* _Text provided_
• • • •
The engine rebuilder that sends lots of machinework my way is one of those. They have good new equipment and 3 guys and should have a crew of 5. The starting wage is $25/hr with good benefits. They cannot find anyone to hire. They have a continuous cycle of idiots coming out of votech programs.

When I was 17-18 I scrubbed, steam cleaned and blow dried all the parts coming out of the hot tank in a race engine shop for free just so I could be in there and watch and learn.

Seems like that line of work is looked down upon today.
 

jatt

Aluminum
Joined
Dec 14, 2009
Location
Australia
Former neighbor was doing engine rebuilding/ machining with right the gear to do the job. Last time I spoke to him he was doing servicing on taxis. His words, " I do better with stuff like oil changes nowdays than the former."

What else do u wanna know?
 

john.k

Diamond
Joined
Dec 21, 2012
Location
Brisbane Qld Australia
saw an interesting one on the Haggerty site in f book......reconditioning a Model A motor ........work done at a specialist shop in Michigan ......pour new bearings in block and rods ,line bore ,rod journal bore ,rebore cylinders,etc,etc ......seems the shop does all flathead Fords ,and nowt else......some young guys there too......no worries about electric cars.
• • • •
Saved records
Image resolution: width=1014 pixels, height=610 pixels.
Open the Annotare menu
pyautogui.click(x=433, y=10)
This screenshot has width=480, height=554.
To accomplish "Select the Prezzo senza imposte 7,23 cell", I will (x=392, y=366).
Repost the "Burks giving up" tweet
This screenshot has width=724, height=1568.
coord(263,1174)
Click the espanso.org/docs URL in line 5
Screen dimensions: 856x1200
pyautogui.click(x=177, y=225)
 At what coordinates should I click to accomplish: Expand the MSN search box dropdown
• • • •
* _What to produce_
Write the next part of the forum thread about engine rebuilding work, picking up after its last post. The listing has nothing to do with the forum thread about engine rebuilding work.

* _Task output_
 

michiganbuck

Diamond
Joined
Jun 28, 2012
Location
Mt Clemens, Michigan 48035
You might get a feel for the market by going to automotive shops that take in such work, and ask what might be the pricing and the likelihood of having a new guy in the business...and ask how much demand. Agree some might tell you to take a hike and others might answer the questions.
One racecar owner/driver in California about 10 years ago told me that he had over $25K into his heads, and likely went to a top shop or such work.